Le sorelle di Cenerentola
Ho conosciuto le sorelle di Cenerentola. Sono proprio come nella fiaba. Una era bruna, un poco formosa, succube del suo stesso sangue e sempre zitta. L’altra era alta, dai capelli biondi a spinaccio, magra, logorroica e con due vite perché si viveva la propria e quella della sorella. Le ho incontrate perché sono venute a trovare il principe che e’ un mio amico. Volevano farsi notare in previsione del ballo, senza sapere che da qualche giorno il principe sgattaiolava via dalle reali stanze per andare da(lla) Cenerentola appena incontrata. La corte al completo era a conoscenza delle reali manovre, ma non loro.

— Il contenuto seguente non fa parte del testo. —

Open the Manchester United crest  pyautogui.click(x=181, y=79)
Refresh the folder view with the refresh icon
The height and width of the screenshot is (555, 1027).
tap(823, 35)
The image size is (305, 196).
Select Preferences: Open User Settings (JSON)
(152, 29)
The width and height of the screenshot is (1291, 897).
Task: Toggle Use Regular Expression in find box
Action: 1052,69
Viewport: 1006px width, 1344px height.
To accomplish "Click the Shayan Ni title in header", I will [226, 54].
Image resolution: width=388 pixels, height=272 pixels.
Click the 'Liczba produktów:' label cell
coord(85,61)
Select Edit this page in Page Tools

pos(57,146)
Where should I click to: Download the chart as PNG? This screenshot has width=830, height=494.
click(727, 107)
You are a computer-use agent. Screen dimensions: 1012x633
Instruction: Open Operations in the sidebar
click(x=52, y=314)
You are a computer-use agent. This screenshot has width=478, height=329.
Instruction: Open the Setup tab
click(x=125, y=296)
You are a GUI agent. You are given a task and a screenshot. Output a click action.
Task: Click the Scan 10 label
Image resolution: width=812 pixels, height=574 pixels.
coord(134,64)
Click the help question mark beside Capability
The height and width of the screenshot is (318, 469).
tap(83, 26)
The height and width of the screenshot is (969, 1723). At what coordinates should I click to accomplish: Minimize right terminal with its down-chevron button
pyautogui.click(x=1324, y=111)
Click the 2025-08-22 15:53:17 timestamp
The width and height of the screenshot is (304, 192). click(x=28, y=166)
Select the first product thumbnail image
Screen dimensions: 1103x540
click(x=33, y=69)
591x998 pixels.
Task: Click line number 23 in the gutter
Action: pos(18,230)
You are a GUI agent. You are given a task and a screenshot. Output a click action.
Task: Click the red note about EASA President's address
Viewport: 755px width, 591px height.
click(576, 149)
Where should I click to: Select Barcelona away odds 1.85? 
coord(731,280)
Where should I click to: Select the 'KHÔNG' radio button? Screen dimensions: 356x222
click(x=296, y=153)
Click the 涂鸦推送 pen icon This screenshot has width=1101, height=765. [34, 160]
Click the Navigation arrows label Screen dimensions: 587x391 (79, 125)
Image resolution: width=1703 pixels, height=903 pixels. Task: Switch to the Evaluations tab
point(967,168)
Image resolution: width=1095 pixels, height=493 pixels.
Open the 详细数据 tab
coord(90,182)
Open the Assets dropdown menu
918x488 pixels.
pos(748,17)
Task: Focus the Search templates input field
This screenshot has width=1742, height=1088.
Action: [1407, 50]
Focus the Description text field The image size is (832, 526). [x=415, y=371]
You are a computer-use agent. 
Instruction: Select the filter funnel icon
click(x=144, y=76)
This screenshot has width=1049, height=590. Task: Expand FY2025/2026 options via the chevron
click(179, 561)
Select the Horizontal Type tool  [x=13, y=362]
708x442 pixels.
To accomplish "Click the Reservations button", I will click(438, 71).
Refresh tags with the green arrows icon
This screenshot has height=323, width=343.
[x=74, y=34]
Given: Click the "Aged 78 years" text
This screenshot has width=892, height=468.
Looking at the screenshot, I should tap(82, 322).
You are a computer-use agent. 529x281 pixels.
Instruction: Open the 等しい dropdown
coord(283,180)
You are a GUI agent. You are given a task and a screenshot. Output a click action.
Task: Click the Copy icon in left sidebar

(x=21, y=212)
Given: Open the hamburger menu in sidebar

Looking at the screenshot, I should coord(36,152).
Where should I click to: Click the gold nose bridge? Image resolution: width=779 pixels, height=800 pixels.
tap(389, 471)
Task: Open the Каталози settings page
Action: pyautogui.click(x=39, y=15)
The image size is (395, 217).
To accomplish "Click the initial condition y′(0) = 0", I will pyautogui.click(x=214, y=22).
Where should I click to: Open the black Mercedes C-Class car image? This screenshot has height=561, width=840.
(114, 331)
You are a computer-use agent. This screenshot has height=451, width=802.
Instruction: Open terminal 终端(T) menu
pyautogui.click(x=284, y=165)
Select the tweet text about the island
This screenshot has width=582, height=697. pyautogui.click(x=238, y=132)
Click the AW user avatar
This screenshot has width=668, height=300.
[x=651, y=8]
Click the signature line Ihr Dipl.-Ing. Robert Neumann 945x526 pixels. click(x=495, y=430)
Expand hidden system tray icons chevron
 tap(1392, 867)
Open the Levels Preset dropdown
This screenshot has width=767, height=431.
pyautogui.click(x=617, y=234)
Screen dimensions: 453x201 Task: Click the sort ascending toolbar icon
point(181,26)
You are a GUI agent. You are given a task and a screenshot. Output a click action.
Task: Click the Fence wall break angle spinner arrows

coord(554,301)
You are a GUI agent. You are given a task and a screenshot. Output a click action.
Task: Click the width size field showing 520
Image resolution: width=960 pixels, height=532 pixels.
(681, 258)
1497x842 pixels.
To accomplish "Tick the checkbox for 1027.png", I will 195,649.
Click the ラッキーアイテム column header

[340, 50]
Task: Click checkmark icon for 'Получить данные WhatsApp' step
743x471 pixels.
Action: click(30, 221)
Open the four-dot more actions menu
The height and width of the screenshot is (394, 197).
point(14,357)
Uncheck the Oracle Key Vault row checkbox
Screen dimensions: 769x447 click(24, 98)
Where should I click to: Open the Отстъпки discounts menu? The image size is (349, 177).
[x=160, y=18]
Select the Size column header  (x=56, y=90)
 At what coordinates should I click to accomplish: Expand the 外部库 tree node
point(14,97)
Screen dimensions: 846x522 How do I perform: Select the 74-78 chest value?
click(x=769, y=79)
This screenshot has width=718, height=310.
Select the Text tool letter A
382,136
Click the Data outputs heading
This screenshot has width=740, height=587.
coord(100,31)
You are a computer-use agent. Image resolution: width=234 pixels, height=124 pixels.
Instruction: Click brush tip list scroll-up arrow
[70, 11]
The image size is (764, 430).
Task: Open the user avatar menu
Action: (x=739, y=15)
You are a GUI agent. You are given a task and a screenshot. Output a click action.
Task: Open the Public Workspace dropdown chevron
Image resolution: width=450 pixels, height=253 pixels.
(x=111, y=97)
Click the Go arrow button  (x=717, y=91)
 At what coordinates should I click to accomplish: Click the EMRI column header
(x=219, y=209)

Il mio amico principe, dalle maniere gentili, ha avuto del filo da torcere nel gestire le due sorellastre, Cenetentola e l’altra giovane amica anche lei arrivata per godere dei regi privilegi, ma essendo abituato alla corte di donne se l’e’ cavata egregiamente uscendone con la propria immagine perfettamente vergine. Ma non fatemi dilungare sul principe che voglio raccontare delle due sorellastre. Scusami principe so che ami la ribalta, ma hai già avuto il tuo momento. Dicevo…. Erano proprio due donne spaventose soprattutto per i loro volti. Avevano rughe che rendevano i loro tratti bitorzoluti; mancava il sorriso e gli occhi erano profondamente arrabbiati. Mi ha così spaventato guardarle che sono scappata lontano. Non ho retto alla vista di donne offese da se’ medesime. Poi sono tornata, per educazione, e le ho ascoltate parlare. Più loro pronunciavano parole più io mi chiudevo per non farmi colpire dai significati delle frasi tanto erano banali e grette. Mi sono talmente alienata che il mio amico Lorenzo mi ha chiamato più volte preoccupato che stessi male. Ma io non stavo male, soffrivo nel vedere la femminilità delle donne offesa e resa banale in quel modo. Per la prima volta nella vita ho capito il vero significato della fiaba che non e’ vivere felici e contenti, ma imparare a scegliere che tipo di donne essere prima che la vita passi. Io in quelle rughe invecchiate senza grazia ho visto la vita gretta. Mi ha talmente mortificato ciò che ho letto sui loro volti e ascoltato nelle loro bocche da dovermi definitivamente allontanare. Però da distanza di sicurezza voglio chiedere a queste due donne ciò che anche Leopardi chiese:
“ Donne, da voi non poco La patria aspetta; e non in danno e scorno
Dell’umana progenie al dolce raggio
Delle pupille vostre il ferro e il foco
Domar fu dato. A senno vostro il saggio
E il forte adopra e pensa; e quando il giorno Col divo carro accerchia, a voi s’inchina. Ragion di nostra etate
Io chieggio a voi. La santa
Fiamma di gioventù dunque si spegne
Per vostra mano? Attenuata e franta
Da voi nostra natura? E le assonnate
Menti, e le voglie indegne,
E di nervi e di polpe
Scemo il valor natio, son vostre colpe?”
Loro non sapranno mai dare risposta, ma io lo so fare. La risposta alla tua domanda Giacomo e’: Si!